The limestone that is quarried in the park is vital for roads and cement in the area. Shale and gritstone for construction are also quarried. Lead isn't economically feasible to mine any more, but fluorspar, barites and calcite are still extracted from the park. The northern part of the park is known as Dark Peak and the gritstone and shale support moorland and blanket bog environments. Sheep pastureland and grouse hunting are the most common land uses to the north. The South is White Peak, and has more agricultural uses and contains the bulk of the park's residents. The White Peak has pasture land more suited to dairy operations.

Touring the park can be done in a number of different ways. The Peak District National Park is said to have the best public transportation system for touring in the national park system. The Peak Rail Society was formed by railway enthusiasts in 1975 to reestablish the rail line from Matlock to Buxton through the park. The project has been going on over 30 years, and the Matlock to Darley Dale line opened in 1991. To the north, passenger service resumed in 1997 with the Rowsley depot seeing its first passengers. Steam and diesel locomotives drive tours through time, as passengers are transported back to the heyday of railroads. There are many speciality journeys available.
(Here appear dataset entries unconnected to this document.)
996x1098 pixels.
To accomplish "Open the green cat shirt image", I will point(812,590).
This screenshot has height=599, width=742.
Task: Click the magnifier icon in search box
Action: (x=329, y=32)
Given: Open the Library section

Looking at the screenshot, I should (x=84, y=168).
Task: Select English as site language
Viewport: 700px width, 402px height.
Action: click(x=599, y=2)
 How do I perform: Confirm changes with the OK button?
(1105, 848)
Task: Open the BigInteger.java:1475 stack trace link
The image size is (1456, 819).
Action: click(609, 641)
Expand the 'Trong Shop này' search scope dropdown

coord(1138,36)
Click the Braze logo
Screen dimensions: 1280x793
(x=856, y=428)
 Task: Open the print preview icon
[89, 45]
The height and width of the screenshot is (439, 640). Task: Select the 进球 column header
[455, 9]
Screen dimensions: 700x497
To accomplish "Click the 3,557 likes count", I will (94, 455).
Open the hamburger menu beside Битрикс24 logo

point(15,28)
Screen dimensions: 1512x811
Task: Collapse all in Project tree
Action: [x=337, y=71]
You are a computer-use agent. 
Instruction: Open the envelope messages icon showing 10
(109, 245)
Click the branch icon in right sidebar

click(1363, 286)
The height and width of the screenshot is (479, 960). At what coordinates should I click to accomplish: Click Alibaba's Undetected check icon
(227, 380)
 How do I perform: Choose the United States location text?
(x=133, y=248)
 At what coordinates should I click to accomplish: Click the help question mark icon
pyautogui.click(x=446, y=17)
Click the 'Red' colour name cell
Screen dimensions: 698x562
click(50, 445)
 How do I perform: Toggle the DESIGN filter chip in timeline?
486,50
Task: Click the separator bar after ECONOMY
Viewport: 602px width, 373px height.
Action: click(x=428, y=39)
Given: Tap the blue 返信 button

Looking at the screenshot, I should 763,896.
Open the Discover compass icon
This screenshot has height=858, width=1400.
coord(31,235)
Another great way to see the park is by renting a bicycle. There are several places within the park where you can do this. Most are in the villages and towns in the park. If you plan to ride slowly and take in all the sites, hotels, hostels, bed and breakfast, and cottage rentals are available in many locations and price ranges.

On the fourth Tuesday of each month you can hop on the 7:14 Folk Train at Dore, Grindleford, Hathersage, Bamford, or Hope. The Folk Train takes you on a musical trip through the Peak District countryside while musicians aboard the train perform an informal session. Food is available, and all in all this is a nice scenic tour with a short stop at an area inn before returning in the evening. The Edale Rambler Folk Train from Sheffield has been in operation for about five years.

If you prefer a more up close and personal experience with nature in the park, ranger guided walking tours may be for you. These hikes are led by knowledgeable rangers and most have a theme. Civil War: Battlefields and Bloodshed will have you walking across a Civil War battlefield and visiting a murder scene of a prominent local royalist. The subject matter will include the impact of the Civil War on life in the 17th century in the Peak District. The Fungus Foray sounds disgusting, but is merely an educational look at identifying fungi that grows in various areas of the park, and viewing autumn colors.

The Peak District National Park is a geologist's dream. Slightly porous and soluble limestone allows water to carve caves and caverns deep in the ground. Hiking and caving are very popular activities in the park along with rock climbing on the many rock formations. Some of the caves have been found to contain stone tools, and the skeletal remains of now extinct animals.

If rock climbing is not adventurous enough for you and you would like something a little more extreme, hang-gliding and para-gliding may be your cup of tea. Some areas of the park are ideally suited to these aviation activities because of they catch the wind from all directions, and have the required updrafts. To fly in the park the Civil Aviation Authority requires any hang-glider or para-glider pilot to join an association that they oversee. This is to make sure the proper training has been provided before leaving the ground.

The park has been a popular location for movies. Haddon Hall in Derbyshire was recently transformed from a Medieval and Tudor manor house, into Thornfield, Rochester's house for the recently aired BBC production of Jane Eyre. Haddon Hall, with the help of special effects and sophisticated pyrotechnics burned to the ground for the purposes of the movie. So realistic was the fire, that many locals called the fire brigade. They eventually had to park fire trucks outside the set to comfort the locals. Pride and Prejudice, The Dam Busters and several other films have been shot in Peak District National Park.